[Collected data]
================

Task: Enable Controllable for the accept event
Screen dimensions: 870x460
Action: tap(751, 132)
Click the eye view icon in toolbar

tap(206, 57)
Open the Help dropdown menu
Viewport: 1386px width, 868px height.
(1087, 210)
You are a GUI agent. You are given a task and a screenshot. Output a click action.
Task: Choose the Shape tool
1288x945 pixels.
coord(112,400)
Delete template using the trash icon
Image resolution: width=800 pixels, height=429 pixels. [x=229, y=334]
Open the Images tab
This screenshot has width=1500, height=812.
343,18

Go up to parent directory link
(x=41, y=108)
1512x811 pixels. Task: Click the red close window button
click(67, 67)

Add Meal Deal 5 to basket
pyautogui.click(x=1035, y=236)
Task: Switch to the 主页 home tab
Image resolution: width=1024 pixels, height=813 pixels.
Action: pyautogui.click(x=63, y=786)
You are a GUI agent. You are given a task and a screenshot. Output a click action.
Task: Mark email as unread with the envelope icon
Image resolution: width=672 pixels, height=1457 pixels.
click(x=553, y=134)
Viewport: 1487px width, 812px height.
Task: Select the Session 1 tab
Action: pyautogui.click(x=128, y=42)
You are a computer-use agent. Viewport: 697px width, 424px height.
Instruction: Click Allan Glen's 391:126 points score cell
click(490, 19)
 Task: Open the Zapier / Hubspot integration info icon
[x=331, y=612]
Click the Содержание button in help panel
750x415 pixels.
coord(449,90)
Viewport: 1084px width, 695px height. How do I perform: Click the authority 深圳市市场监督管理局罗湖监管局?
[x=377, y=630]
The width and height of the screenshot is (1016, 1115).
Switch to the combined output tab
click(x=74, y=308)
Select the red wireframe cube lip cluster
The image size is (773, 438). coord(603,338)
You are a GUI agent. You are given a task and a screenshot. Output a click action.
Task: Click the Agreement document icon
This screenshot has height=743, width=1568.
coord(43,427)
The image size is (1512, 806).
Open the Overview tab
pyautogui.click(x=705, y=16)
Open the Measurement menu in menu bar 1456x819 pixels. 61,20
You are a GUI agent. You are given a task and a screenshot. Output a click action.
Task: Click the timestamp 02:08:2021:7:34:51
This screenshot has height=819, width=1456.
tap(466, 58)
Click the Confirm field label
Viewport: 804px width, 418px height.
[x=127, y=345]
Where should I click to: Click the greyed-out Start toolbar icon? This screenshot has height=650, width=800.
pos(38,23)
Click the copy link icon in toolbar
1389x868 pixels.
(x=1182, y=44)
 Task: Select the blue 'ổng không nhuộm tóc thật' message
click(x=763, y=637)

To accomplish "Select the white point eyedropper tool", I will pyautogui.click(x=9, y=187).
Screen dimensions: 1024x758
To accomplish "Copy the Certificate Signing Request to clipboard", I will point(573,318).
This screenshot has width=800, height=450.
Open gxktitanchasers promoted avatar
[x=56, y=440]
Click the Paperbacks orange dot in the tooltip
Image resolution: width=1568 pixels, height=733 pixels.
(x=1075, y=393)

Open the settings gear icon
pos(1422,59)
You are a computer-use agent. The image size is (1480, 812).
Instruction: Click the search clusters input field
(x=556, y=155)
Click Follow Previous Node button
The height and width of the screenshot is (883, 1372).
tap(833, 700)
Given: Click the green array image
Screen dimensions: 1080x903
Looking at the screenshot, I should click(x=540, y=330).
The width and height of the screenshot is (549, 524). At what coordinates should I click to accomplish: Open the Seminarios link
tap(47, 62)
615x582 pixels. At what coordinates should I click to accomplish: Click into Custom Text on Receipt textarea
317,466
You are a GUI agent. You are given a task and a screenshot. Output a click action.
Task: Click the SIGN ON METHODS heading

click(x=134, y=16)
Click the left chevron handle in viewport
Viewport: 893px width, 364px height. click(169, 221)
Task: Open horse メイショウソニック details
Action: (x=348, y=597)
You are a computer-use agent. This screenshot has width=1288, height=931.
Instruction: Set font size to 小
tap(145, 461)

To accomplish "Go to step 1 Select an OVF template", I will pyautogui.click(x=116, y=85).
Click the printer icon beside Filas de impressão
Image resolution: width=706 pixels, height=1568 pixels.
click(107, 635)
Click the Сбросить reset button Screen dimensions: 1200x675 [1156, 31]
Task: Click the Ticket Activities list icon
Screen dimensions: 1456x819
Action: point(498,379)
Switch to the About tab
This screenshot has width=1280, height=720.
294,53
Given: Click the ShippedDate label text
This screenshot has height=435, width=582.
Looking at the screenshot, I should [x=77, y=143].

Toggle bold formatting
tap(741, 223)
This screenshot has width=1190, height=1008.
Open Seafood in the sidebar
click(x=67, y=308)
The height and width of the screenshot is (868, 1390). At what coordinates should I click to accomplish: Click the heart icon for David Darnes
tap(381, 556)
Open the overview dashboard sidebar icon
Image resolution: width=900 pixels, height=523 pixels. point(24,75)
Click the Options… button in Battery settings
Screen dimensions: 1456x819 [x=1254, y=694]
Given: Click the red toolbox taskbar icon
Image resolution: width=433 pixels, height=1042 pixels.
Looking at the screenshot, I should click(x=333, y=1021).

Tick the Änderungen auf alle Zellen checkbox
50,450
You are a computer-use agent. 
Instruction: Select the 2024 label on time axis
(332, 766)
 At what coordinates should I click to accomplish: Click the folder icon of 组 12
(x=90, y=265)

================

▸ What you are asked to do
Update the collected data by replacing "Meal Deal 5" with "Meal Deal 3" wherever it occurs, and leave everything else unchanged.

▸ Task result
Task: Enable Controllable for the accept event
Screen dimensions: 870x460
Action: tap(751, 132)
Click the eye view icon in toolbar

tap(206, 57)
Open the Help dropdown menu
Viewport: 1386px width, 868px height.
(1087, 210)
You are a GUI agent. You are given a task and a screenshot. Output a click action.
Task: Choose the Shape tool
1288x945 pixels.
coord(112,400)
Delete template using the trash icon
Image resolution: width=800 pixels, height=429 pixels. [x=229, y=334]
Open the Images tab
This screenshot has width=1500, height=812.
343,18

Go up to parent directory link
(x=41, y=108)
1512x811 pixels. Task: Click the red close window button
click(67, 67)

Add Meal Deal 3 to basket
pyautogui.click(x=1035, y=236)
Task: Switch to the 主页 home tab
Image resolution: width=1024 pixels, height=813 pixels.
Action: pyautogui.click(x=63, y=786)
You are a GUI agent. You are given a task and a screenshot. Output a click action.
Task: Mark email as unread with the envelope icon
Image resolution: width=672 pixels, height=1457 pixels.
click(x=553, y=134)
Viewport: 1487px width, 812px height.
Task: Select the Session 1 tab
Action: pyautogui.click(x=128, y=42)
You are a computer-use agent. Viewport: 697px width, 424px height.
Instruction: Click Allan Glen's 391:126 points score cell
click(490, 19)
 Task: Open the Zapier / Hubspot integration info icon
[x=331, y=612]
Click the Содержание button in help panel
750x415 pixels.
coord(449,90)
Viewport: 1084px width, 695px height. How do I perform: Click the authority 深圳市市场监督管理局罗湖监管局?
[x=377, y=630]
The width and height of the screenshot is (1016, 1115).
Switch to the combined output tab
click(x=74, y=308)
Select the red wireframe cube lip cluster
The image size is (773, 438). coord(603,338)
You are a GUI agent. You are given a task and a screenshot. Output a click action.
Task: Click the Agreement document icon
This screenshot has height=743, width=1568.
coord(43,427)
The image size is (1512, 806).
Open the Overview tab
pyautogui.click(x=705, y=16)
Open the Measurement menu in menu bar 1456x819 pixels. 61,20
You are a GUI agent. You are given a task and a screenshot. Output a click action.
Task: Click the timestamp 02:08:2021:7:34:51
This screenshot has height=819, width=1456.
tap(466, 58)
Click the Confirm field label
Viewport: 804px width, 418px height.
[x=127, y=345]
Where should I click to: Click the greyed-out Start toolbar icon? This screenshot has height=650, width=800.
pos(38,23)
Click the copy link icon in toolbar
1389x868 pixels.
(x=1182, y=44)
 Task: Select the blue 'ổng không nhuộm tóc thật' message
click(x=763, y=637)

To accomplish "Select the white point eyedropper tool", I will pyautogui.click(x=9, y=187).
Screen dimensions: 1024x758
To accomplish "Copy the Certificate Signing Request to clipboard", I will point(573,318).
This screenshot has width=800, height=450.
Open gxktitanchasers promoted avatar
[x=56, y=440]
Click the Paperbacks orange dot in the tooltip
Image resolution: width=1568 pixels, height=733 pixels.
(x=1075, y=393)

Open the settings gear icon
pos(1422,59)
You are a computer-use agent. The image size is (1480, 812).
Instruction: Click the search clusters input field
(x=556, y=155)
Click Follow Previous Node button
The height and width of the screenshot is (883, 1372).
tap(833, 700)
Given: Click the green array image
Screen dimensions: 1080x903
Looking at the screenshot, I should click(x=540, y=330).
The width and height of the screenshot is (549, 524). At what coordinates should I click to accomplish: Open the Seminarios link
tap(47, 62)
615x582 pixels. At what coordinates should I click to accomplish: Click into Custom Text on Receipt textarea
317,466
You are a GUI agent. You are given a task and a screenshot. Output a click action.
Task: Click the SIGN ON METHODS heading

click(x=134, y=16)
Click the left chevron handle in viewport
Viewport: 893px width, 364px height. click(169, 221)
Task: Open horse メイショウソニック details
Action: (x=348, y=597)
You are a computer-use agent. This screenshot has width=1288, height=931.
Instruction: Set font size to 小
tap(145, 461)

To accomplish "Go to step 1 Select an OVF template", I will pyautogui.click(x=116, y=85).
Click the printer icon beside Filas de impressão
Image resolution: width=706 pixels, height=1568 pixels.
click(107, 635)
Click the Сбросить reset button Screen dimensions: 1200x675 [1156, 31]
Task: Click the Ticket Activities list icon
Screen dimensions: 1456x819
Action: point(498,379)
Switch to the About tab
This screenshot has width=1280, height=720.
294,53
Given: Click the ShippedDate label text
This screenshot has height=435, width=582.
Looking at the screenshot, I should [x=77, y=143].

Toggle bold formatting
tap(741, 223)
This screenshot has width=1190, height=1008.
Open Seafood in the sidebar
click(x=67, y=308)
The height and width of the screenshot is (868, 1390). At what coordinates should I click to accomplish: Click the heart icon for David Darnes
tap(381, 556)
Open the overview dashboard sidebar icon
Image resolution: width=900 pixels, height=523 pixels. point(24,75)
Click the Options… button in Battery settings
Screen dimensions: 1456x819 [x=1254, y=694]
Given: Click the red toolbox taskbar icon
Image resolution: width=433 pixels, height=1042 pixels.
Looking at the screenshot, I should click(x=333, y=1021).

Tick the Änderungen auf alle Zellen checkbox
50,450
You are a computer-use agent. 
Instruction: Select the 2024 label on time axis
(332, 766)
 At what coordinates should I click to accomplish: Click the folder icon of 组 12
(x=90, y=265)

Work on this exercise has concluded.